On Sun, Aug 26, 2018 at 12:22:08PM -0400, Chuck Lever wrote:
> Hi Eric-
> 
> Context: I'm working on IMA support for NFSv4, and would like to
> use fs-verity (or some Merkle tree-like mechanism) eventually to
> help address the performance impacts of using IMA with large NFS
> files.
> 
> 
> > On Aug 24, 2018, at 12:16 PM, Eric Biggers <ebiggers@kernel.org> wrote:
> > 
> > From: Eric Biggers <ebiggers@google.com>
> > 
> > fs-verity is a filesystem feature that provides efficient, transparent
> > integrity verification and authentication of read-only files.  It uses a
> > dm-verity like mechanism at the file level: a Merkle tree hidden past
> > the end of the file is used to verify any block in the file in
> > log(filesize) time.  It is implemented mainly by helper functions in
> > fs/verity/ that will be shared by multiple filesystems.
> 
> This description suggests that the only way fs-verity can work is
> by placing the Merkle tree data after EOF. Further, this organi-
> zation is exposed to user space, making it a fixed part of the
> fs-verity kernel/user space API.
> 
> Remote filesystems -- esp. NFS -- would prefer to manage the Merkle
> tree data in other ways. The NFSv4 protocol, for example, supports
> named streams (as some other filesystems do), and could store the
> Merkle trees in those. Or, a new pNFS layout type could be con-
> structed where Merkle trees are stored separately from a file's
> content -- perhaps even on a separate file server.
> 
> File servers can store this data as the servers' local filesystems
> require.
> 
> Sharing how the Merkle tree is created and used is sensible, but
> IMHO the filesystem implementations should be allowed to store this
> tree however they find convenient. The Merkle trees should be
> exposed via a clean API, not as part of the file's content.
> 

There has also been discussion with this on the thread for patch 02/10.
"A Merkle tree hidden past the end of the file" describes how ext4 and f2fs are
proposed to implement it, and it describes the file format expected by
FS_IOC_ENABLE_VERITY.  But, at FS_IOC_ENABLE_VERITY time, a filesystem could
copy the verity metadata to somewhere else if it wanted, e.g. into a file
stream, and then truncate the file to its original size.

Afterwards, fs-verity doesn't really care where the metadata is stored.
Currently it does actually assume it's beyond EOF since it calls
read_mapping_page() directly, but that could be replaced at any time with
indirection via a method fsverity_operations.read_metadata_page().
We actually had such a method originally, but it turned out to be unnecessary
for ext4 and f2fs, so I had dropped it for now.

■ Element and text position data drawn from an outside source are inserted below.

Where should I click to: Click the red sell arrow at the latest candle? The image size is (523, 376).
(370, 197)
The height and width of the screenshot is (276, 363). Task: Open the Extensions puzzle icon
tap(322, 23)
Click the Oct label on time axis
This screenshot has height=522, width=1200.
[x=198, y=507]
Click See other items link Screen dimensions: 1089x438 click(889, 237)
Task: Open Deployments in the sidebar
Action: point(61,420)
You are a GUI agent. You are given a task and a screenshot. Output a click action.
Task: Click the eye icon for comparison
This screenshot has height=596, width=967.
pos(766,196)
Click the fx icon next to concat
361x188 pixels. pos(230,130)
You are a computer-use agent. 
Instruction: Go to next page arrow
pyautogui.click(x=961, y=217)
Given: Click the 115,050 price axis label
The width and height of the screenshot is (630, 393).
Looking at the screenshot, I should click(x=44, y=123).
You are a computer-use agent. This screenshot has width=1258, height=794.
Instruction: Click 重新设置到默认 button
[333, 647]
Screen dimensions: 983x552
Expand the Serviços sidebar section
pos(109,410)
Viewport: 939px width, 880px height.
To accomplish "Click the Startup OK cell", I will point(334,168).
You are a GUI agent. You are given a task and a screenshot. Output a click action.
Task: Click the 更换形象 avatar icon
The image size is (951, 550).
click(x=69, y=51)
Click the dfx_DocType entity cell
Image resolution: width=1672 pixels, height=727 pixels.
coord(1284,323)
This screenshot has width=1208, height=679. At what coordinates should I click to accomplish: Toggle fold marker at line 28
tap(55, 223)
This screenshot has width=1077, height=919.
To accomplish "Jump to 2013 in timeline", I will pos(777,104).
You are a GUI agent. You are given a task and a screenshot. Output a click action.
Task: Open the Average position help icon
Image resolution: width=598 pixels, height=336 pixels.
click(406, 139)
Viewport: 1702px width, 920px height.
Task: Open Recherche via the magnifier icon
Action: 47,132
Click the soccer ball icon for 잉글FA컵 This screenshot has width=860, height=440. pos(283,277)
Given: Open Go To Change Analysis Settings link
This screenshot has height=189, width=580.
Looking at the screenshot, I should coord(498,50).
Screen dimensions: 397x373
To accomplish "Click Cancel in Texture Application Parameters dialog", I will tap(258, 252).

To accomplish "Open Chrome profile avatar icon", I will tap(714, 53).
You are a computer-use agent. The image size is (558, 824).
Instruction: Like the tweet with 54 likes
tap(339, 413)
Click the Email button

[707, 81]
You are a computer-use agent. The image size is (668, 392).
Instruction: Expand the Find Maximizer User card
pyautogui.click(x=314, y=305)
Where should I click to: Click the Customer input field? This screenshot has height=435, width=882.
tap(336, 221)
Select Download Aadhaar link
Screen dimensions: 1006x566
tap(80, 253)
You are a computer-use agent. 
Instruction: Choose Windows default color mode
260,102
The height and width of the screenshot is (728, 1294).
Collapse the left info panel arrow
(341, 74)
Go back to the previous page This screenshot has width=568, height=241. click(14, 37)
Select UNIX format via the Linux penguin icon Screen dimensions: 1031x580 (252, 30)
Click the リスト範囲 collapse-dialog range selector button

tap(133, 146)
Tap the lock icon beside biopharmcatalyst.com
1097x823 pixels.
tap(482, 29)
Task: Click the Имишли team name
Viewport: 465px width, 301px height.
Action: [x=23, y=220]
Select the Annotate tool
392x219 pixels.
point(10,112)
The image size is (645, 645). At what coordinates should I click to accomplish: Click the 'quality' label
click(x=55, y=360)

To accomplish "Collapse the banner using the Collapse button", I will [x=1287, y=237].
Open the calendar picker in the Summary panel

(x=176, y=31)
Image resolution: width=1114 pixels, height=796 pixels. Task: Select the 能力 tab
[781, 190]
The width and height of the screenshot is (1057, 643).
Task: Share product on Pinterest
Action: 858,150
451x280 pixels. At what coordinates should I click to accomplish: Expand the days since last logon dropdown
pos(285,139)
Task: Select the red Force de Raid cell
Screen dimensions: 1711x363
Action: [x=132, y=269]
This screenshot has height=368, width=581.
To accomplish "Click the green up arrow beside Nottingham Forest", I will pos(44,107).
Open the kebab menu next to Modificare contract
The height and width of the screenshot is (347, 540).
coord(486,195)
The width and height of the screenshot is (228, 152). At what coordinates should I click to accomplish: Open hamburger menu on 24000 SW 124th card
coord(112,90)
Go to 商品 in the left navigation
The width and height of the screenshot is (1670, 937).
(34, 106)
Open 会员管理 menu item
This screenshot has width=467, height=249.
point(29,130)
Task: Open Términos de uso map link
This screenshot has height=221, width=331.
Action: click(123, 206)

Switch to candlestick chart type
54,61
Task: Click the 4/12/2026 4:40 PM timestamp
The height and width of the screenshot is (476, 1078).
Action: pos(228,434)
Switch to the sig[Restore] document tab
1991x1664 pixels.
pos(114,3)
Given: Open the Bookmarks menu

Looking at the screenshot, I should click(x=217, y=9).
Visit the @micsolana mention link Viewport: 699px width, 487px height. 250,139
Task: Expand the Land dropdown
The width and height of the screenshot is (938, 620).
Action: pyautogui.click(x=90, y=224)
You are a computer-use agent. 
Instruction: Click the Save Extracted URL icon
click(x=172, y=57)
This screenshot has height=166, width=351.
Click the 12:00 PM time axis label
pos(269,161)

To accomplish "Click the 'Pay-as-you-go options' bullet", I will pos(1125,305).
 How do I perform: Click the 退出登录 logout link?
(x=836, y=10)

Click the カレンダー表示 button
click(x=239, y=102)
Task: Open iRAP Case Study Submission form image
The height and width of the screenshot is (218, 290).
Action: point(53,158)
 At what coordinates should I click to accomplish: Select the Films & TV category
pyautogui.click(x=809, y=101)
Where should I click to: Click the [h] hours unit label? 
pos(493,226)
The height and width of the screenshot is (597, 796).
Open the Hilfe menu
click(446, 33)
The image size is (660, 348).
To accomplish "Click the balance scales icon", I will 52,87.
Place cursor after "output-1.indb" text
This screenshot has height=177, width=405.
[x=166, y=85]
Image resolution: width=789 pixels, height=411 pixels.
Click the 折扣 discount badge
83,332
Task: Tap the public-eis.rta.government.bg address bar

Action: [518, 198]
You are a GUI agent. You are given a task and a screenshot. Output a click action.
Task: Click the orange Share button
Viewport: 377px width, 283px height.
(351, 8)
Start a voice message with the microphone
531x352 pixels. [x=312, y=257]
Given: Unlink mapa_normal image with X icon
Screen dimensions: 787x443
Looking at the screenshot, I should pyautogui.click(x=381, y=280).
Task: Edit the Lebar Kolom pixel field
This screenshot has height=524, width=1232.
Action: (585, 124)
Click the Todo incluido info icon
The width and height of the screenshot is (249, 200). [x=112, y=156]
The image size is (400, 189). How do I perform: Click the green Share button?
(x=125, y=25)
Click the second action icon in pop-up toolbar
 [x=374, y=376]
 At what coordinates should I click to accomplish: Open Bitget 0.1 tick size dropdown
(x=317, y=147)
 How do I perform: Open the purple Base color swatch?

I will make this clearer in the next revision of the patchset, and maybe even
consider reintroducing ->read_metadata_page() to make it clear that filesystems
don't necessarily have to store the metadata beyond EOF.

Thanks,

- Eric
Colin Walters Sept. 14, 2018, 1:15 p.m. UTC | #7
On Sat, Aug 25, 2018, at 12:48 AM, Eric Biggers wrote:
>
> As Ted pointed out, only truncates are denied on fs-verity files, not other
> metadata changes like chmod().
> 
> Think of it this way: the purpose of fs-verity is *not* to make files immutable.
> It's to hash them.

Sorry for my unfamiliarity with Android internals but - in earlier discussion
I believe it was mentioned that APK (zip files?) that are being targeted here, right?

Now AIUI, Zip files have an internal header that contains e.g. the size and
indexes into the internal files.  So if someone added random data to the end
of a zip file, nothing is going to end up actually reading it.

However, there are file formats that use the size of the file reported by stat();
at least OSTree does this with serializing GVariant.  I'm sure there are others -
I'd imagine at least some things parsing ELF do this?
In such a case, we really want to deny appending to the file as well.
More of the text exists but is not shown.